Conclusion : lutter contre l'apartheid de fait qu'est la pilarisation et
rapatrier progressivement les immigrés, après les avoir formés à
exercer une fonction utile à leur peuple et pour éviter précisément
qu'ils soient, à la longue, victimes d'un réel apartheid, n'est-ce pas
plus logique et plus humain que ce qui est pratiqué actuellement à
grands renforts de propagande ?
•
abattre vite toutes les structures qui ne correspondent plus au niveau
actuel des technologies ; un nationalisme de culture, parce qu'il parie
sur les énergies inépuisables du peuple, n'est forcément pas passéiste.
•
s'inscrire, notamment avec la Lombardie et la Catalogne, dans les
stratégies interrégionales en mosaïques ; tout en sachant que l'obstacle
demeure la France, dont le conseil constitutionnel vient de décider que
le peuple corse n'existait pas ! Ne dialoguer en France qu'avec les
régionalistes et renforcer par tous les moyens possibles le dégagement
des régions de la tutelle parisienne. Solidarité grande-néerlandaise
avec la région Nord-Pas-de-Calais et grande-germanique avec l'Alsace.
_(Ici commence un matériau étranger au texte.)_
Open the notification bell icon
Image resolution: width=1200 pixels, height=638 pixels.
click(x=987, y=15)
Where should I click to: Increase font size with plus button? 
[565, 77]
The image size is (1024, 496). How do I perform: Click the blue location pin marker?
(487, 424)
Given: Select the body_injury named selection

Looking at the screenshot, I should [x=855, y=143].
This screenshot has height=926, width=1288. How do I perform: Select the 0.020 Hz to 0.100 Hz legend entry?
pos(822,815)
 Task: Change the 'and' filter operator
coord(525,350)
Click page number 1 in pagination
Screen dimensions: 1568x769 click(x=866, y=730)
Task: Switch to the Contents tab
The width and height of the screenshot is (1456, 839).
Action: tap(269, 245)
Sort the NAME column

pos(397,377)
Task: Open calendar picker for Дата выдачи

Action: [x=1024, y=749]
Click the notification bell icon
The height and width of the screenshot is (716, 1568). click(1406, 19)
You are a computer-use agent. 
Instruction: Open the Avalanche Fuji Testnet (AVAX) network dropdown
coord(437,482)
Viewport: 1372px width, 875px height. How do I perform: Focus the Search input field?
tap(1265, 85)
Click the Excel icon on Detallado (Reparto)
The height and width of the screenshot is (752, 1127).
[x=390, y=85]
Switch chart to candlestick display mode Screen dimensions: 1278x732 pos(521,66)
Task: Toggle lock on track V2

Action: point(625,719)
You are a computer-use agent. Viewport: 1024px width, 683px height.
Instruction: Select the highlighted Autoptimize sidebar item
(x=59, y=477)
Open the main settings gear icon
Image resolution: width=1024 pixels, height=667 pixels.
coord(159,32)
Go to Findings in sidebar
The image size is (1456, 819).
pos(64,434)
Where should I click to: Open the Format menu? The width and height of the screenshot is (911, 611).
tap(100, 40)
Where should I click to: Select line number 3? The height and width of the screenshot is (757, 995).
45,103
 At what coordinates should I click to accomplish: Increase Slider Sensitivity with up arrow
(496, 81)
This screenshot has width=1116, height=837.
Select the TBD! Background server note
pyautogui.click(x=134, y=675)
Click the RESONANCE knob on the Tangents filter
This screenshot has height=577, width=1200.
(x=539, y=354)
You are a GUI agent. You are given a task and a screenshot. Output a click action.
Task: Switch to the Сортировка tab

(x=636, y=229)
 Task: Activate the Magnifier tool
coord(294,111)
Pour la Wallonie, si d'aventure elle se dégage de la tutelle socialiste
et maçonnique (pro-jacobine), solidarité prioritaire avec les cantons
romans de la région Nord-Pas-de-Calais et avec la Lorraine, en tant que
régions originairement impériales et romanes à la fois (la Wallonie
traditionnelle, fidèle à sa vocation impériale, a un devoir de
solidarité avec les régions romanes de l'ancien Reich, la Reichsromanentum,
victime des génocides perpétrés par Louis XIV en Lorraine et en
Franche-Comté, où 50% de la population a été purement et simplement
massacrée ; les énergies de la Wallonie post-socialiste devront se
porter le long d'un axe Namur / Arlon /Metz / Nancy / Genève). Appui
inconditionnel aux régionalismes corse, breton, occitan et basque, si
possible de concert avec les Irlandais, les Catalans, les Lombards et
les Piémontais. Forcer les Länder allemands à plus d'audace dans les stratégies de ce type.
•
diplomatie orientée vers les “rapides”. Ne plus perdre son temps avec
le Zaïre ou d'autres États corrompus et inefficaces. Les relations avec
ce pays ne sont entretenues que pour défendre des intérêts dépassés, que
l'on camoufle souvent derrière un moralisme inepte.
•
combattre toutes les lenteurs intérieures, même si nous ne souhaitons
pas que Bruxelles devienne la capitale de l'Europe. Si les institutions
européennes déménagent ailleurs, les projets de Martens s'effondreront
et son régime autoritaire, appuyé notamment sur la Cour et non
sanctionné par la base de son propre parti, capotera. L'effondrement du
CVP, comme son tassement annoncé, permettra l'envol d'un
néo-nationalisme futuriste, tablant sur la longue mémoire et sur la
vitesse. Car l'une n'exclut pas l'autre. Un peuple qui garde sa mémoire
intacte, sait que l'histoire suit des méandres souvent imprévus et sait
aussi quelles réponses ses ancêtres ont apportées aux défis insoupçonnés
de l'heure. La mémoire garantit toujours une réponse modulée et rapide
aux défis qui se présentent. L'ordinateur n'est-il pas précisément un
instrument performant parce qu'il est doté d'une mémoire ? Donc, le
nationalisme culturel/populaire, plurilogique, est un bon logiciel.
Gardons-le et sachons l'améliorer.
► Robert Steuckers, Vouloir n°83/86, 1991.
• Source : Alvin Toffler, Les Nouveaux Pouvoirs : Savoir, richesse et violence à la veille du XXle siècle, Fayard, 1991, 658 p.